Part of this dream is that then you wouldn’t need a
union { AllOfMyTypes }
, at least for statically typed languages.
One way of looking at it: a statically typed, garbage collected language implemented in Rust is not a huge runtime or virtual machine. It’s just a staged metaprogram that inserts
Gc
or
BumpGc
(or whatever) types, constructors, and dereferences at all the appropriate places.
That said, having not tried this beyond an inefficient toy language, it would not be wholly surprising if that’s not efficiently achievable today due to limitations I can’t foresee.
And I haven’t read the Lobster page but it seems like a good read, I’ll check it out!

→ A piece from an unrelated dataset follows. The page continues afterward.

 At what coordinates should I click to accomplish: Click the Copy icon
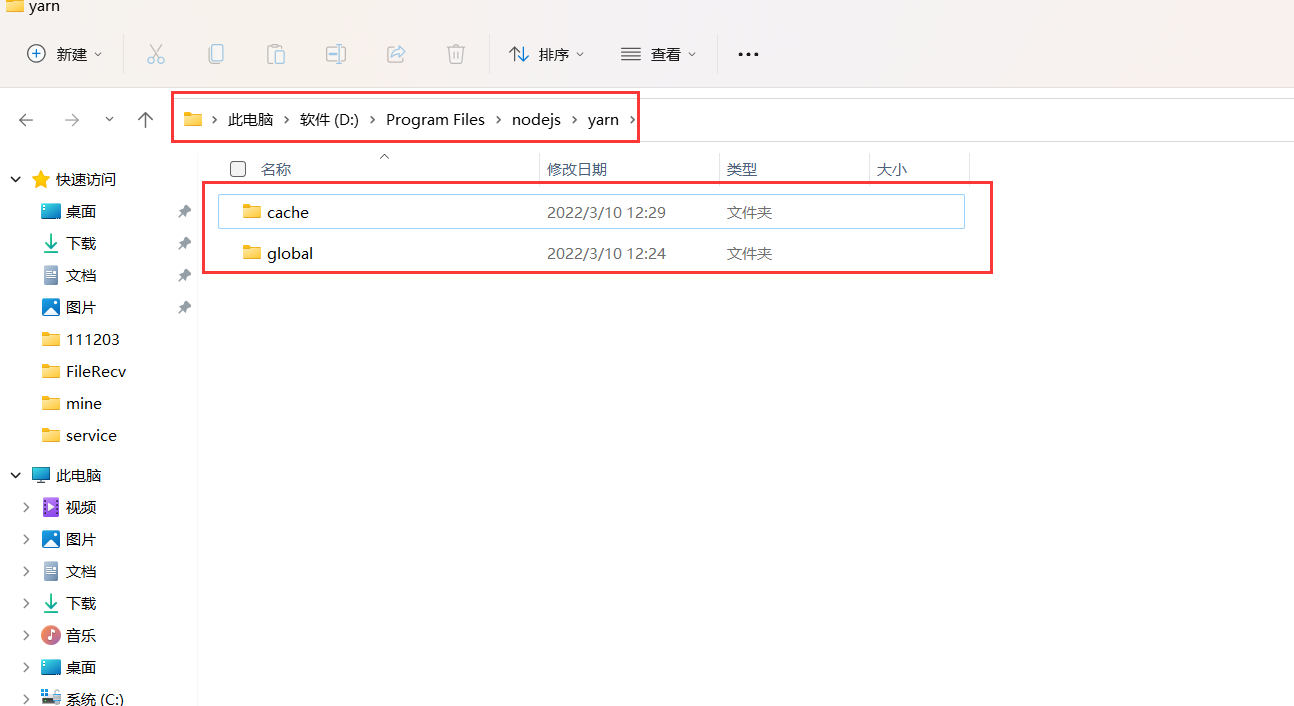click(216, 54)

Thanks for the healthy discussion @Wouter.
w
Yup, I am pretty sure we'll see a great increase of language implemented in Rust (very suitable) or even compiling to Rust.

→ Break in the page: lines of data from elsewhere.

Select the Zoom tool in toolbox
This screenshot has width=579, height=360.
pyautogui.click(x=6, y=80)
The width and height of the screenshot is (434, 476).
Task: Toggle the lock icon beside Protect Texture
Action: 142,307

And yes, this is a topic I'm pretty passionate about 🙂
s
Would you implement Lobster in Rust? Or in Lobster itself? 😄
w
@shalabh The VM is going to stay in C++ for the foreseeable future, because of reasons mentioned above (mainly speed).. but the compiler itself could easily move to another language, which would make it nicer to work on. Rust and Lobster itself would be the primary contenders 🙂 It's a lot of work rewriting that much C++ though, so I thought of doing it incrementally.. first the parser etc.